Furthermore, participants self-reported increased MVPA levels, consistent with previous findings14,59,60. The functional training program, characterized by its emphasis on integrated, multi-joint movements, might have enhanced fundamental movement skills (e.g., dynamic balance, whole-body coordination)29,30,32. This proposed improvement in motor competence could have reduced the perceived barrier to physical activity, making participation more accessible and enjoyable, which, in turn, might have explained the self-reported increase in MVPA. Moreover, a positive feedback loop was postulated, wherein increased MVPA might have synergistically supported gains in physical fitness and postural health. However, as fundamental movement skills were not directly measured, these mechanisms remain speculative and require validation in future studies.

Strengths and limitations

This study offered several notable strengths: First, it provided the first evidence that school-based interventions can effectively improve both postural health and physical fitness in children, addressing a critical gap in current research. Second, the intervention was seamlessly integrated into the existing PE curriculum with minimal disruption, supporting its feasibility and long-term sustainability. Third, functional training was employed as an MSE intervention, demonstrating its safety for children and its practicality in a school setting.

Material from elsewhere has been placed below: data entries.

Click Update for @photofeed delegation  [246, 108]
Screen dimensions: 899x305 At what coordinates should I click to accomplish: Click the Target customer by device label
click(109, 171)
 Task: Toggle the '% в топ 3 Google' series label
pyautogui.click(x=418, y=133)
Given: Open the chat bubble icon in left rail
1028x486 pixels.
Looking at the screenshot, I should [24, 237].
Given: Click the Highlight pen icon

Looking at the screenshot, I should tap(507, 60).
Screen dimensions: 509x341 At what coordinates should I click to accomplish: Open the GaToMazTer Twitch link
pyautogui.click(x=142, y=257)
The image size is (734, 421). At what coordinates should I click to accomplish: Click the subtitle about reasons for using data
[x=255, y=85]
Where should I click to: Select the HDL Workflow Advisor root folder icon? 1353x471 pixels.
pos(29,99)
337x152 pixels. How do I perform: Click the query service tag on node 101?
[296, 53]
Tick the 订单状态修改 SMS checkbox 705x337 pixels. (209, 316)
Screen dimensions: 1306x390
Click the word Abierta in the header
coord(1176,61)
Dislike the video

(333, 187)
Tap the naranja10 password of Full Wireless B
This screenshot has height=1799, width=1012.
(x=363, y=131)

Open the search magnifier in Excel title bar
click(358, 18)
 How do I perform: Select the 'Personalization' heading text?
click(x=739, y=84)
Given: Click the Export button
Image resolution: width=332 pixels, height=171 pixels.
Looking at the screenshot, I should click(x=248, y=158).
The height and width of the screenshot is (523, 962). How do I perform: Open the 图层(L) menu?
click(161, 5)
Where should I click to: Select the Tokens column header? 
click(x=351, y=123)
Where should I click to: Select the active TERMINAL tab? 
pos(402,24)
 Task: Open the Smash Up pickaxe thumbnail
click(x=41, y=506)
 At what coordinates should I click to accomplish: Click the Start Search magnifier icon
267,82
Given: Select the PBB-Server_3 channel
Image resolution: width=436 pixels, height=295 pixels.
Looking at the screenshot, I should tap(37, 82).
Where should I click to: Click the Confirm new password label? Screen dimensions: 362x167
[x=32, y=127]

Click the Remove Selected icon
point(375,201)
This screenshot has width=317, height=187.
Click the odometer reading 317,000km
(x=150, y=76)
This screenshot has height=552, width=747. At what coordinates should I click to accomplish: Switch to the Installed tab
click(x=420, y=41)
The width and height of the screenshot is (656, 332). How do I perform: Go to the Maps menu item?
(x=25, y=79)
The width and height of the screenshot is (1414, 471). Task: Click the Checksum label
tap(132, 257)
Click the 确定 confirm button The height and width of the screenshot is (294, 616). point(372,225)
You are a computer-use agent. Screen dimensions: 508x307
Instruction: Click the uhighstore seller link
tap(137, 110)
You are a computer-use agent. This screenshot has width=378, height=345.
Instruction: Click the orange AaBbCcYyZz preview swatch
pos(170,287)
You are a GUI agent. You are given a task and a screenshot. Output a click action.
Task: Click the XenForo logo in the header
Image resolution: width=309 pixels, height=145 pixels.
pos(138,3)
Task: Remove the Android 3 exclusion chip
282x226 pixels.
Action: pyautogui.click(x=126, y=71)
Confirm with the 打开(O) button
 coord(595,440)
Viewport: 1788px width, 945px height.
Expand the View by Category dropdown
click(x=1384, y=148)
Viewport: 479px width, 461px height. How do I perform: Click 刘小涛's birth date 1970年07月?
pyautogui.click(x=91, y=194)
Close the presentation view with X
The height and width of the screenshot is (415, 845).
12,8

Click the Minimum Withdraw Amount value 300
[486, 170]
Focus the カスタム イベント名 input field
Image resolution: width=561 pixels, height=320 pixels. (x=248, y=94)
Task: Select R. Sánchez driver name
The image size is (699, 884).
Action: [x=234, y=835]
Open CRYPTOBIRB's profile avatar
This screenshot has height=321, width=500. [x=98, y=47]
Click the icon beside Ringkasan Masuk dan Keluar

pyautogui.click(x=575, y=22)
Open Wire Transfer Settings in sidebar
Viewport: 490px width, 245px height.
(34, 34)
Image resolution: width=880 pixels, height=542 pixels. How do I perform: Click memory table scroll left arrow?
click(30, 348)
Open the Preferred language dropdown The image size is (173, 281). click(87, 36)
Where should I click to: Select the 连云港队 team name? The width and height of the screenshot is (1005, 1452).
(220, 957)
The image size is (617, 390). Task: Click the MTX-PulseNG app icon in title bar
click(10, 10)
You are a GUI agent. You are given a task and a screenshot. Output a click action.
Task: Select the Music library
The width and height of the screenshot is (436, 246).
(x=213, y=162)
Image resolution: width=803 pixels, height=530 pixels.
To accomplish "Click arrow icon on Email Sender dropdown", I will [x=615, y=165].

This study had several limitations. First, the primary outcome of MVPA was assessed via self-reported questionnaires, which were susceptible to recall and social desirability biases. This was particularly concerning in a child population, which may overestimate their physical activity levels; future studies should therefore employ objective measures, such as accelerometers, to obtain more accurate data. Second, the lack of a formal process evaluation means that feasibility aspects, such as ease of implementation from the teachers’ perspective and acceptability among both students and teachers, were not assessed. Including these measures in future research would enhance the understanding of intervention scalability and real-world applicability. Third, the absence of long-term follow-up prevents conclusions regarding the sustainability of the intervention effects. Finally, as the functional training intervention was primarily designed to target uneven shoulders, forward head posture, and physical fitness, its potential benefits on other health outcomes remain to be validated.

Conclusion

This study provided promising evidence supporting the effectiveness of functional training in improving children’s physical fitness and postural health. Further studies should evaluate the long-term sustainability of these effects and the generalizability to diverse populations.